Start of Records for this exercise

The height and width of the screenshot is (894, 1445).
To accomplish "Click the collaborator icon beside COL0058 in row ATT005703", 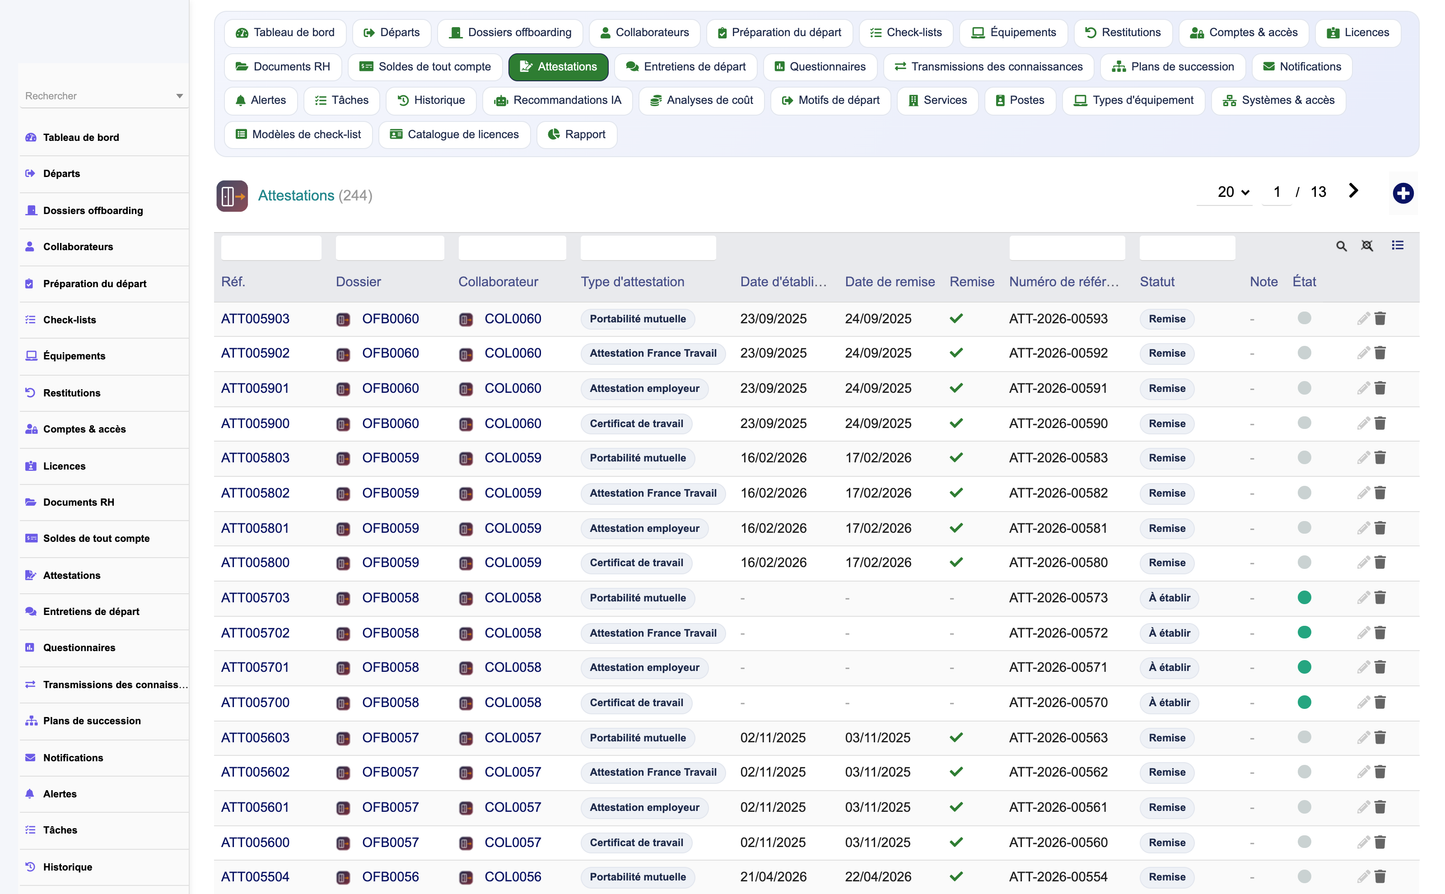I will pyautogui.click(x=466, y=599).
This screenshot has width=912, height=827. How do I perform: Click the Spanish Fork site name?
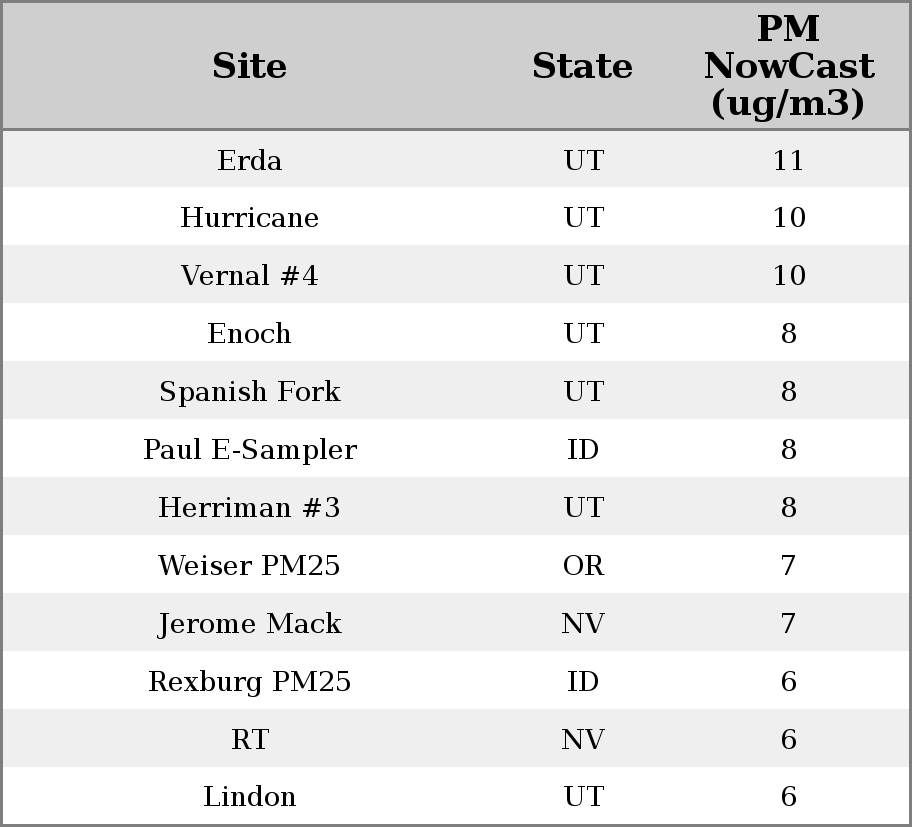tap(250, 392)
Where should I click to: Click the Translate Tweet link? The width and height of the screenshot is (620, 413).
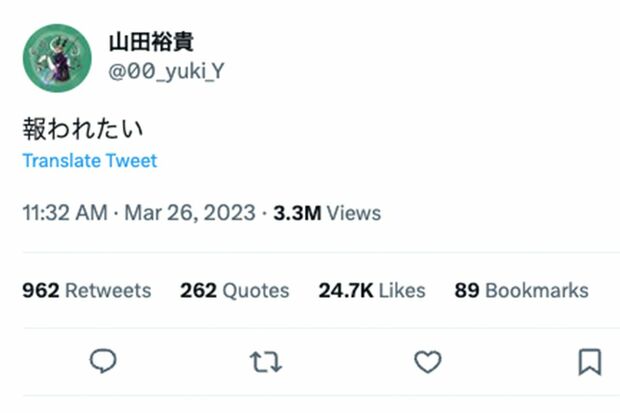pyautogui.click(x=90, y=161)
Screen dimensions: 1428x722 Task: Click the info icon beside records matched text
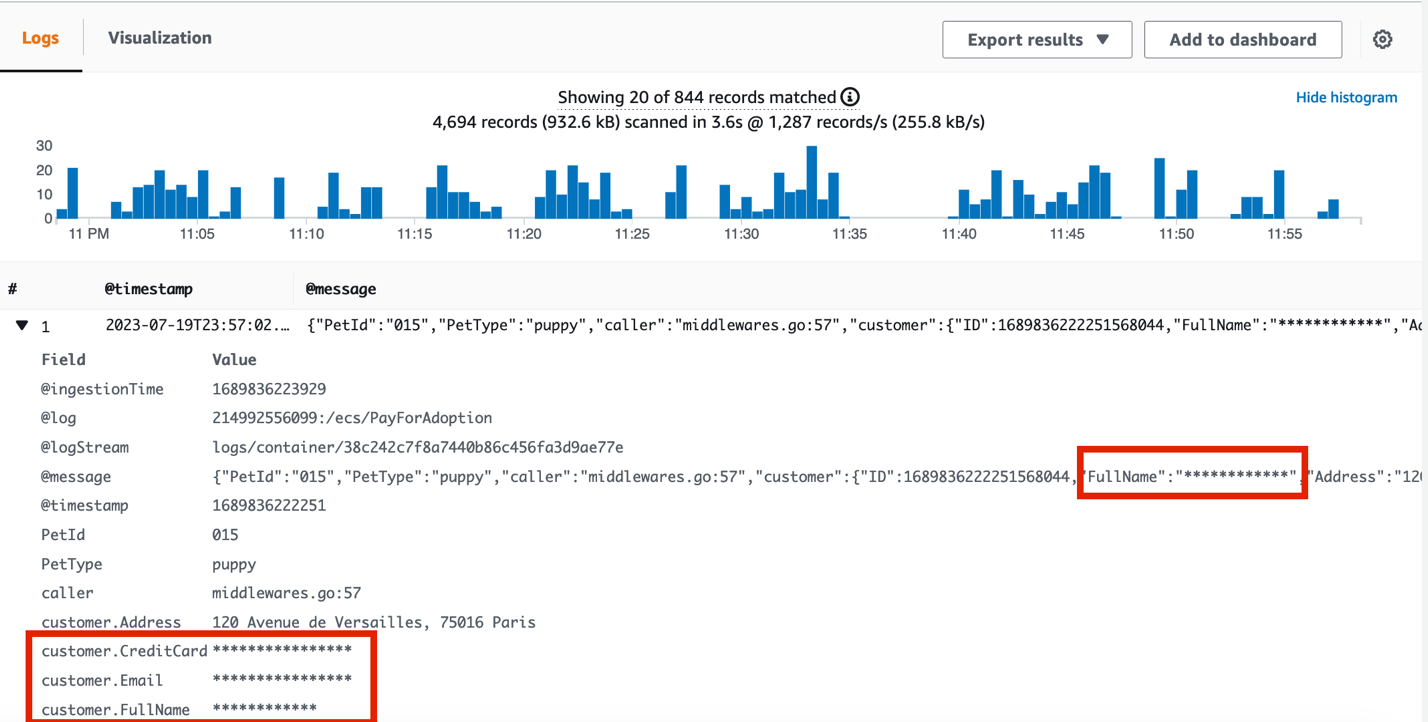(848, 97)
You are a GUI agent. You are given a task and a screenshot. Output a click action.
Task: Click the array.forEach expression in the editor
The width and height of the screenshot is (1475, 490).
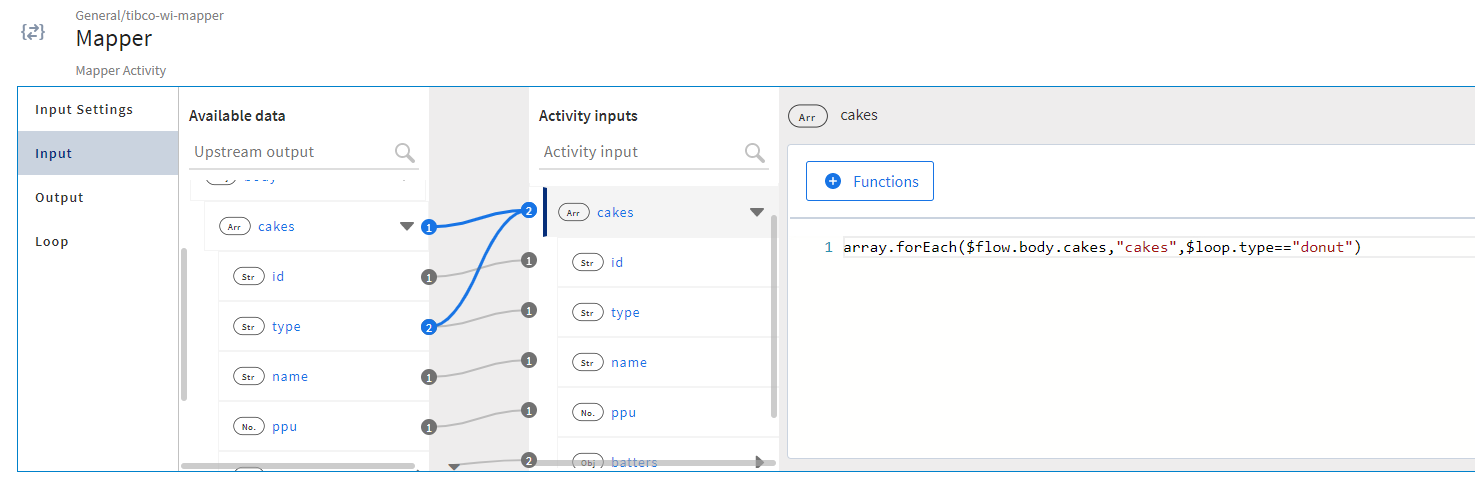tap(1102, 247)
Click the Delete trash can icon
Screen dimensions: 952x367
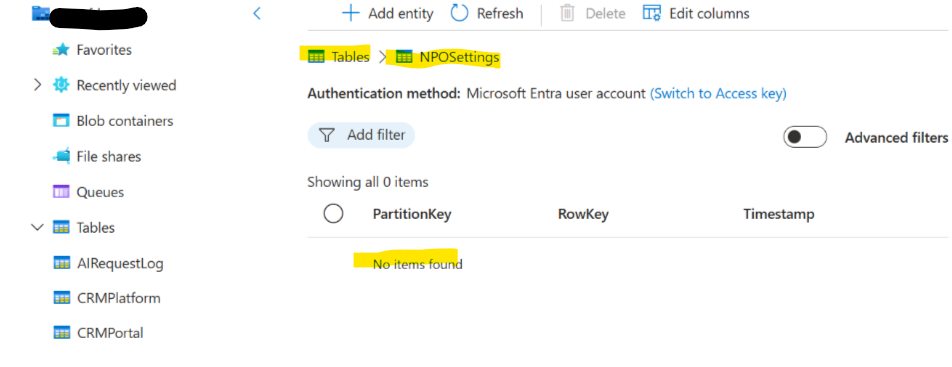click(567, 13)
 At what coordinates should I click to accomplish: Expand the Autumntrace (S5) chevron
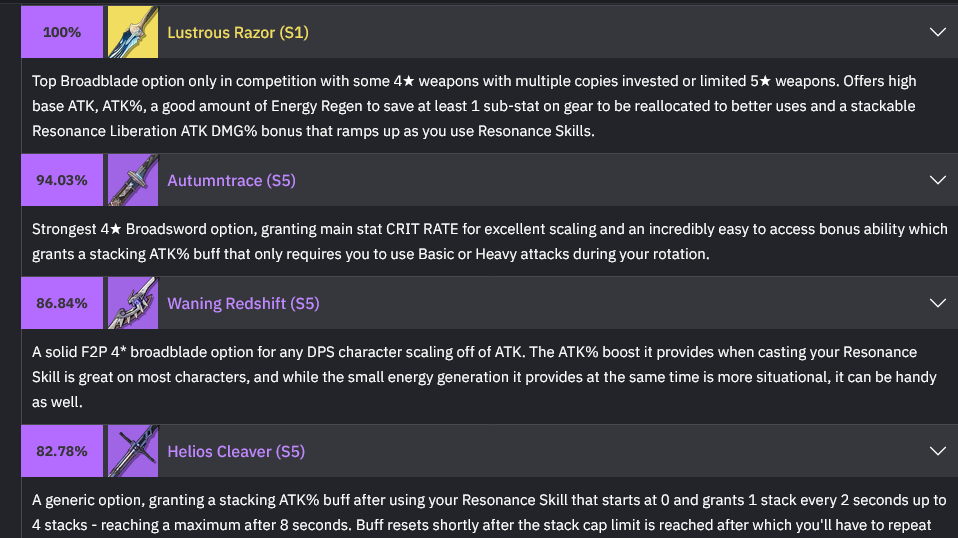click(937, 180)
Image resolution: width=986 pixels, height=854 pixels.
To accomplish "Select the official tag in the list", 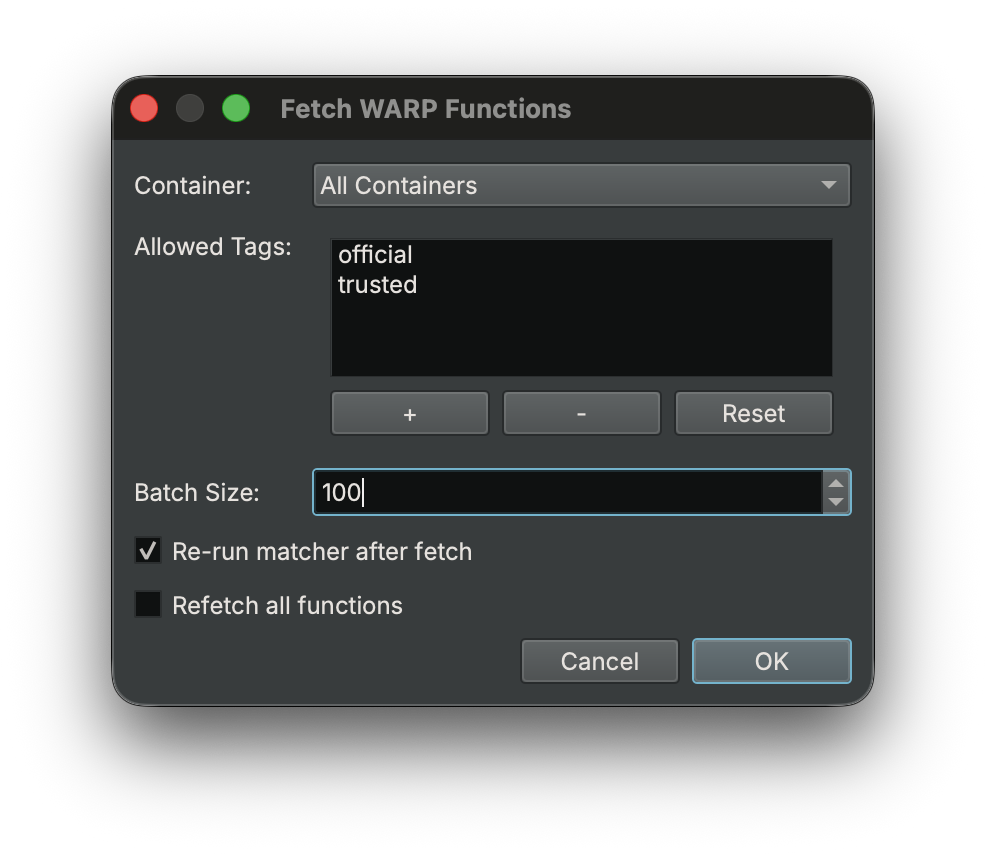I will coord(375,255).
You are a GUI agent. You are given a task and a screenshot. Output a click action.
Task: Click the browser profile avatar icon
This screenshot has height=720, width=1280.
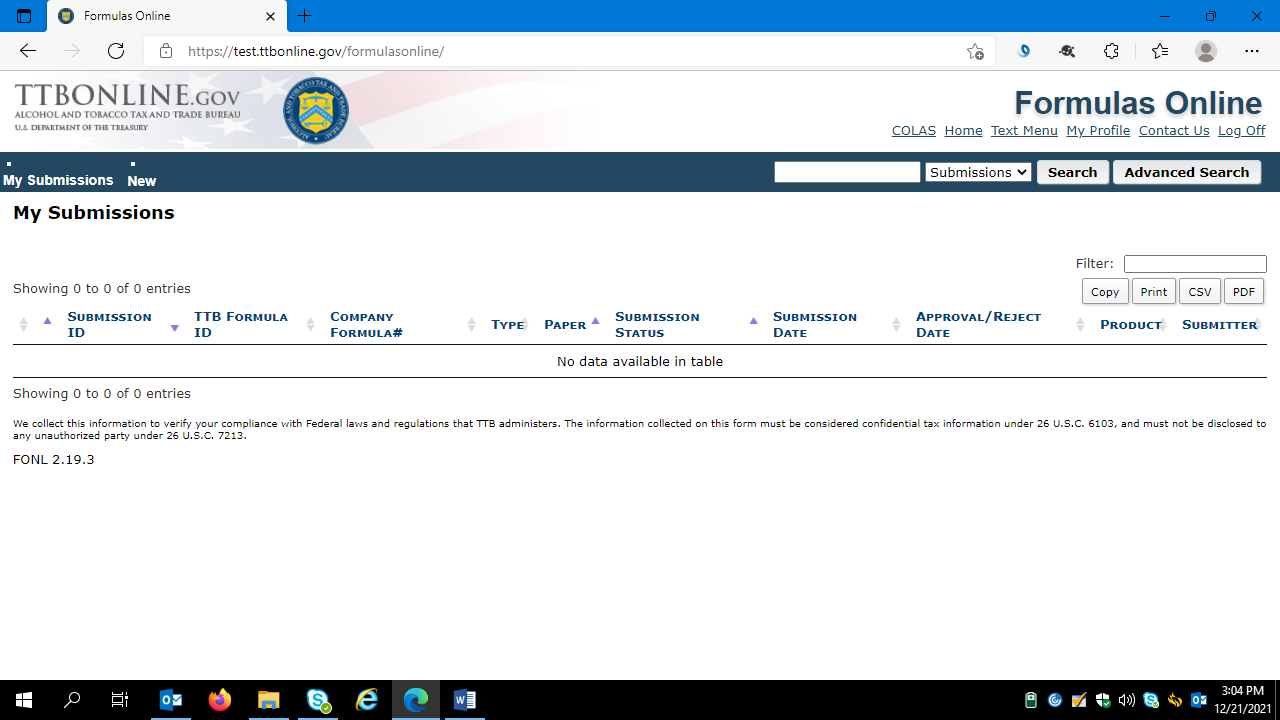tap(1206, 51)
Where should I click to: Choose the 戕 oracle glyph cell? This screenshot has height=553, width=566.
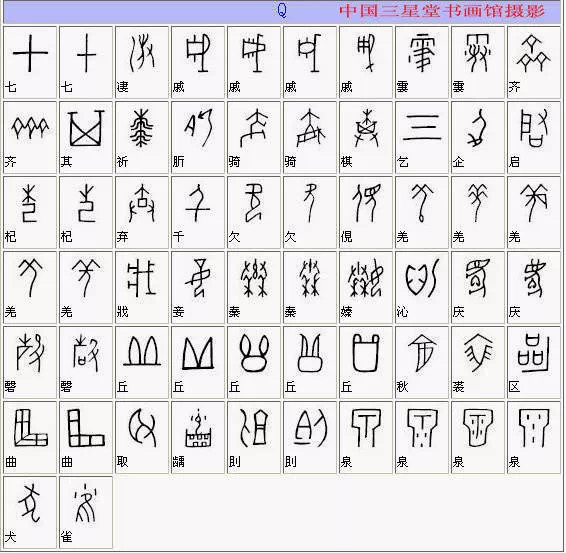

End of Records for this exercise

Write out exactly, and nothing more than, the lines of the entries above from the line containing "Task: Click the browser profile avatar icon" through the final line; omit any pictures.

Task: Click the browser profile avatar icon
This screenshot has height=720, width=1280.
tap(1206, 51)
Where should I click to: Choose the 戕 oracle glyph cell? This screenshot has height=553, width=566.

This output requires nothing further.